OpenSearch/docs/en/rest-api/ml/datafeedresource.asciidoc

[role="xpack"]
[[ml-datafeed-resource]]
=== {dfeed-cap} Resources

A {dfeed} resource has the following properties:

`aggregations`::
  (object) If set, the {dfeed} performs aggregation searches.
  Support for aggregations is limited and should only be used with
  low cardinality data. For more information, see
  {xpack-ref}/ml-configuring-aggregation.html[Aggregating Data for Faster Performance].

`chunking_config`::
  (object) Specifies how data searches are split into time chunks.
  See <<ml-datafeed-chunking-config>>.
  For example: `{"mode": "manual", "time_span": "3h"}`

`datafeed_id`::
 (string) A numerical character string that uniquely identifies the {dfeed}.
 This property is informational; you cannot change the identifier for existing
 {dfeeds}.

`frequency`::
  (time units) The interval at which scheduled queries are made while the
  {dfeed} runs in real time. The default value is either the bucket span for short
  bucket spans, or, for longer bucket spans, a sensible fraction of the bucket
  span. For example: `150s`.

`indices`::
  (array) An array of index names. For example: `["it_ops_metrics"]`

`job_id`::
 (string) The unique identifier for the job to which the {dfeed} sends data.

`query`::
  (object) The {es} query domain-specific language (DSL). This value
  corresponds to the query object in an {es} search POST body. All the
  options that are supported by {es} can be used, as this object is
  passed verbatim to {es}. By default, this property has the following
  value: `{"match_all": {"boost": 1}}`.

`query_delay`::
  (time units) The number of seconds behind real time that data is queried. For
  example, if data from 10:04 a.m. might not be searchable in {es} until
  10:06 a.m., set this property to 120 seconds. The default value is randomly
  selected between `60s` and `120s`. This randomness improves the query
  performance when there are multiple jobs running on the same node.

`script_fields`::
  (object) Specifies scripts that evaluate custom expressions and returns
  script fields to the {dfeed}.
  The <<ml-detectorconfig,detector configuration objects>> in a job can contain
  functions that use these script fields.
  For more information, see
  {xpack-ref}/ml-configuring-transform.html[Transforming Data With Script Fields].

`scroll_size`::
  (unsigned integer) The `size` parameter that is used in {es} searches.
  The default value is `1000`.

`types`::
  (array) A list of types to search for within the specified indices. For
  example: `[]`. This property is provided for backwards compatibility with
  releases earlier than 6.0.0. For more information, see <<removal-of-types>>.
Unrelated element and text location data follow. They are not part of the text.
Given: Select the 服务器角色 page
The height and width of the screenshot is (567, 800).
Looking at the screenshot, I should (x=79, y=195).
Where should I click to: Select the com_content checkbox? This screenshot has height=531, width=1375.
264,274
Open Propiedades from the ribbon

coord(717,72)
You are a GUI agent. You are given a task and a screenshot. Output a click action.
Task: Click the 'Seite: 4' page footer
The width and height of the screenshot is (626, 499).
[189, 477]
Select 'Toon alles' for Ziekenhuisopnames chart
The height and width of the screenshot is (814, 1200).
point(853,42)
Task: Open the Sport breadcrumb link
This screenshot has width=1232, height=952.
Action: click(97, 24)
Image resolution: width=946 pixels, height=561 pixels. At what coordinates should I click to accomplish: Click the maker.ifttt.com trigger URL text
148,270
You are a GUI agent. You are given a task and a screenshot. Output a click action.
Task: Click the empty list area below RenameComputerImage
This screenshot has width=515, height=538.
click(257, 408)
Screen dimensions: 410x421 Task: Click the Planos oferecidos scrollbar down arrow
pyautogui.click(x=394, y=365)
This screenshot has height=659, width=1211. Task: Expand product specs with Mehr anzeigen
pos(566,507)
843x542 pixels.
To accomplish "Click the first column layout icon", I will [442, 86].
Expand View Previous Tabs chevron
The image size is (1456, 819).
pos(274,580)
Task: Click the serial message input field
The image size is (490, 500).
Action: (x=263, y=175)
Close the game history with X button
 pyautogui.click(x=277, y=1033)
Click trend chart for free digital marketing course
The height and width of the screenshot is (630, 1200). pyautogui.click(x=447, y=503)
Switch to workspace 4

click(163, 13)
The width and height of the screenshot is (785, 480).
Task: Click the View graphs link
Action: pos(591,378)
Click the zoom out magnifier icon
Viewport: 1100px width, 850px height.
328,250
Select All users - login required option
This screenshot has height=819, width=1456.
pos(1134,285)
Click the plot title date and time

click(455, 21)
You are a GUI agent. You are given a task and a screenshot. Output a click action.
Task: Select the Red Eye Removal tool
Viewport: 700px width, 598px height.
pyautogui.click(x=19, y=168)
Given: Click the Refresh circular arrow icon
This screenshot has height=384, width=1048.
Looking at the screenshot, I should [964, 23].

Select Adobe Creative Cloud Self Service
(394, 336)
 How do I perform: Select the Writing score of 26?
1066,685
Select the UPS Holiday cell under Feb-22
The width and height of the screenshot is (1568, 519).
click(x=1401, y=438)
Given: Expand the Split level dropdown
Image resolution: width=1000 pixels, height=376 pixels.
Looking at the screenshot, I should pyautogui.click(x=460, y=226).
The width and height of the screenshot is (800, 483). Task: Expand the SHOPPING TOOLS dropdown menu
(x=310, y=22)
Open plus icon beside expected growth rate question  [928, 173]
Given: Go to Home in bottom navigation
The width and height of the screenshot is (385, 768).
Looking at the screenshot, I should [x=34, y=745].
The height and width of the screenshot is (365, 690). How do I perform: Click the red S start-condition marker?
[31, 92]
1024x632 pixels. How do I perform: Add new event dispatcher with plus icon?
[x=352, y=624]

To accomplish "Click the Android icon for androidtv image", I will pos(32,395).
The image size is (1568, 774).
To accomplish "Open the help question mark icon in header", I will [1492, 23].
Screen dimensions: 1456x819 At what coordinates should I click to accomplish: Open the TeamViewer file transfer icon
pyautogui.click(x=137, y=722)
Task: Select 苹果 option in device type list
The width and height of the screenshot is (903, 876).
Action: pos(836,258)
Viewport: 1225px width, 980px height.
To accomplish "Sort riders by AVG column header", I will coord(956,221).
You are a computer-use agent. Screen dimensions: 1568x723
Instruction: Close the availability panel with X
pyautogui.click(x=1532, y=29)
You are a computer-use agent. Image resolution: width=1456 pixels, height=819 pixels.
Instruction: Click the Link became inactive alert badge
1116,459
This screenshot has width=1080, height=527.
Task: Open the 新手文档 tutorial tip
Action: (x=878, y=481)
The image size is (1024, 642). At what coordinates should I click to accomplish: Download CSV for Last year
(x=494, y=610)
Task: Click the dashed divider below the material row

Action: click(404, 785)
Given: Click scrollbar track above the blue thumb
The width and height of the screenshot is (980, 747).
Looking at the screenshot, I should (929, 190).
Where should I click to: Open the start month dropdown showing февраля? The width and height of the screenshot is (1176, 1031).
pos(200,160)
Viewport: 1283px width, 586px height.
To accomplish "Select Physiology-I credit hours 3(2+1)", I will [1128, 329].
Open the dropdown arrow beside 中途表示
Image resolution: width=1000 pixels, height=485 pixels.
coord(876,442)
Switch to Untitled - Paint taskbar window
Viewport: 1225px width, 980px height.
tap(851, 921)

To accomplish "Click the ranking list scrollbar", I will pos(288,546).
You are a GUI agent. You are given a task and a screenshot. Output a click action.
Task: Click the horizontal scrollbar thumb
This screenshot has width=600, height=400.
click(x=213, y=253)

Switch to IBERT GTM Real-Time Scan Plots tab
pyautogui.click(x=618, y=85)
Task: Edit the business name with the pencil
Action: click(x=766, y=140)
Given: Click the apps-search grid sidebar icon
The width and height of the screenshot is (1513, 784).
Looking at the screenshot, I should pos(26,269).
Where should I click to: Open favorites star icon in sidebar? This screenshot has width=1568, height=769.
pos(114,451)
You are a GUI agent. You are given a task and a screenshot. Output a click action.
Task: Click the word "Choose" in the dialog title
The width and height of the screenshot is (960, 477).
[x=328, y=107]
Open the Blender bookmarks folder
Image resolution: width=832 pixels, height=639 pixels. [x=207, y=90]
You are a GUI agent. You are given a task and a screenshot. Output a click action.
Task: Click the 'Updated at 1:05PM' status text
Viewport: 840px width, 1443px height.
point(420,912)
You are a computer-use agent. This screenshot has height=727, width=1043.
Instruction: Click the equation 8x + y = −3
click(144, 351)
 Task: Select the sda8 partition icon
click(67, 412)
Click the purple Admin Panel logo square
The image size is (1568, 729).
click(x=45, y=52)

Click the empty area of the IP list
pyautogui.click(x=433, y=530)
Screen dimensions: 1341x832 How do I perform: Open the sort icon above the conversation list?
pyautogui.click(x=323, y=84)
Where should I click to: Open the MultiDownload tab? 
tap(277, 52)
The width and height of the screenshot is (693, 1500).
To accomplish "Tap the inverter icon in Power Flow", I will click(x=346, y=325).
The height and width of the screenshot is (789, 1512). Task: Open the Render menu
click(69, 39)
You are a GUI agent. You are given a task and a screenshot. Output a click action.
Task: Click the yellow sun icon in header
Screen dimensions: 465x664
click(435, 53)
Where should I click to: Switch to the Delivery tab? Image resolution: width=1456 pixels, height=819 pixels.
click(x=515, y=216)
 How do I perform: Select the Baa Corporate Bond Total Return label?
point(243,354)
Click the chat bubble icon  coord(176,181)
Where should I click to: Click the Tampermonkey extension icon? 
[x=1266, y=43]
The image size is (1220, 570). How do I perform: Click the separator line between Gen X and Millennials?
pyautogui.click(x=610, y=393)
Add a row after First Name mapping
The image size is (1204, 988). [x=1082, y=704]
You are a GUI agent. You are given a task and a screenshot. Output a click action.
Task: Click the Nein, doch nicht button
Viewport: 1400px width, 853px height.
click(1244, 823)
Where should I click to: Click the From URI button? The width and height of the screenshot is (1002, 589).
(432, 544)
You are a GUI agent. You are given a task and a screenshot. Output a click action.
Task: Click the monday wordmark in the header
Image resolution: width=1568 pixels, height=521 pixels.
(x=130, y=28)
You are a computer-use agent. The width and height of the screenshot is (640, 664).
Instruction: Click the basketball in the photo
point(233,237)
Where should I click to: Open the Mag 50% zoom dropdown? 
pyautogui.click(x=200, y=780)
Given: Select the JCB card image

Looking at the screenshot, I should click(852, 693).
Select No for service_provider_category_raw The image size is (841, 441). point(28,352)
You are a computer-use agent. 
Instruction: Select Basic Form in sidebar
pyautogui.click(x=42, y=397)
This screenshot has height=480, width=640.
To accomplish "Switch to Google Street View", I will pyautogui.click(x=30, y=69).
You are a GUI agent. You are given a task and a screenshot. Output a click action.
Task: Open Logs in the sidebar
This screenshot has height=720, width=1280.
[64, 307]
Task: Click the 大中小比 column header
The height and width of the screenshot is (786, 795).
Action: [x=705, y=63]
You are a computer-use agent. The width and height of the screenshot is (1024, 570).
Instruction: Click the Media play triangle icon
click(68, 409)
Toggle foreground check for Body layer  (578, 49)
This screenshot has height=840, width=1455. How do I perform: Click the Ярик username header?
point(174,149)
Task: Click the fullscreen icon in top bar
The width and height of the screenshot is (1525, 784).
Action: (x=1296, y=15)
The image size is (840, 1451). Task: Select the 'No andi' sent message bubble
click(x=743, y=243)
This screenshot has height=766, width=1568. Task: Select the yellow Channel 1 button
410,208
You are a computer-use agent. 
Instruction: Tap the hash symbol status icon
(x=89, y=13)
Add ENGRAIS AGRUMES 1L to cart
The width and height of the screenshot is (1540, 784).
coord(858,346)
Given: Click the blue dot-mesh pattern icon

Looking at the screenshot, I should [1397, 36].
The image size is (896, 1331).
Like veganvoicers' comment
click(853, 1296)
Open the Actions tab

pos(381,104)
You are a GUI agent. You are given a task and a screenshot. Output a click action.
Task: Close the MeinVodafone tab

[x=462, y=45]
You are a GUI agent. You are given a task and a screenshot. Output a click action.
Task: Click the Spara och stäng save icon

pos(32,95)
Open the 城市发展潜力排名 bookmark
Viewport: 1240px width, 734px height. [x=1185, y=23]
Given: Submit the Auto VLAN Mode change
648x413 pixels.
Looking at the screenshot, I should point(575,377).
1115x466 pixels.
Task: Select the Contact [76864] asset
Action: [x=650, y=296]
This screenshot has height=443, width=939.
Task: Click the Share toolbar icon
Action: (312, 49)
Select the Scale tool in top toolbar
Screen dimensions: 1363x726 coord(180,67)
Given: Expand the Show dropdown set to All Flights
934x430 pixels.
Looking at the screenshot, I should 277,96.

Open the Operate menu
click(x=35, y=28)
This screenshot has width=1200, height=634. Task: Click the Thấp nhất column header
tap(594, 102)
[[ml-datafeed-chunking-config]]
==== Chunking Configuration Objects

{dfeeds-cap} might be required to search over long time periods, for several months
or years. This search is split into time chunks in order to ensure the load
on {es} is managed. Chunking configuration controls how the size of these time
chunks are calculated and is an advanced configuration option.

A chunking configuration object has the following properties:

`mode`::
  There are three available modes: +
  `auto`::: The chunk size will be dynamically calculated. This is the default
  and recommended value.
  `manual`::: Chunking will be applied according to the specified `time_span`.
  `off`::: No chunking will be applied.

`time_span`::
  (time units) The time span that each search will be querying.
  This setting is only applicable when the mode is set to `manual`.
  For example: `3h`.

[float]
[[ml-datafeed-counts]]
==== {dfeed-cap} Counts

The get {dfeed} statistics API provides information about the operational
progress of a {dfeed}. All of these properties are informational; you cannot
update their values:

`assignment_explanation`::
  (string) For started {dfeeds} only, contains messages relating to the
  selection of a node.

`datafeed_id`::
 (string) A numerical character string that uniquely identifies the {dfeed}.

`node`::
  (object) The node upon which the {dfeed} is started. The {dfeed} and job will
  be on the same node.
  `id`::: The unique identifier of the node. For example,
  "0-o0tOoRTwKFZifatTWKNw".
  `name`::: The node name. For example, `0-o0tOo`.
  `ephemeral_id`::: The node ephemeral ID.
  `transport_address`::: The host and port where transport HTTP connections are
  accepted. For example, `127.0.0.1:9300`.
  `attributes`::: For example, `{"ml.max_open_jobs": "10"}`.

`state`::
  (string) The status of the {dfeed}, which can be one of the following values: +
  `started`::: The {dfeed} is actively receiving data.
  `stopped`::: The {dfeed} is stopped and will not receive data until it is
  re-started.